WARNING: Cannonvale resident Kellie Chart standing with the flyer which was left on her front door on Sunday notifying her of the suspected Zika virus in her neighbourhood.
WARNING: Cannonvale resident Kellie Chart standing with the flyer which was left on her front door on Sunday notifying her of the suspected Zika virus in her neighbourhood.

Zika concerns still abuzz in Cannonvale

WHEN Kellie Chart arrived home on Sunday afternoon, she was met with a confronting sign about the Zika virus on her front door.

Ms Chart said she also noticed a van at the top of her Cannonvale street.

"(A control team) came and sprayed the house and left traps and they said they'll be back in a few weeks," she said.

"They said there was a (Zika) case within 50 metres of my house so everyone within that radius would have a full garden inspection."

The control team from Townsville arrived over the weekend to treat houses in the Cannonvale area and Ms Chart said she was very impressed with their efforts.

"It was a massive operation and it was good to see they were taking action and they gave me a lot of information (about Zika)," she said.

Concern sparked earlier this week when a Cannonvale woman and her friend from Bowen fell ill after returning from Bali. Additional tests started this week to determine whether the women contracted the virus after another traveller who lives in Gordonvale tested positive for Zika.

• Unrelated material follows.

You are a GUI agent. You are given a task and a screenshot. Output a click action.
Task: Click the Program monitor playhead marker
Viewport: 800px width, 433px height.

Since Saturday June 4, around 140 Cannonvale properties were inspected and 64 sprayed for mosquitos. It is believed the results from 268 mosquito traps will be available in roughly four weeks.

Director of Public Health, Dr Steven Donohue said Aedes Aegypti mosquitos were found in the form of larvae at two properties and more samples would be tested in Townsville.

"The risk that the virus has become established in the Cannonvale mosquito population is low, however as a precaution, we are looking at properties and undertaking control measures where we do find mosquitos," he said.

"We know the Whitsundays area is low risk for Aedes Aegypti because we haven't had a dengue outbreak for more than 20 years."

HELPFUL TIPS

  • Check yards for mosquito breeding. Tip out, flush out, throw away or dry-store anything holding water in which mosquitos can breed.
  • Kill mosquitos in and around your home. Use ordinary surface spray in dark hiding places, under and behind furniture, curtains and inside cupboards. Repeat every six weeks.
  • Use mosquito zappers and coils around the house to kill mozzies and avoid being bitten.
  • If a team of professionals from Queensland Health arrive and offer to spray your place, let them do so.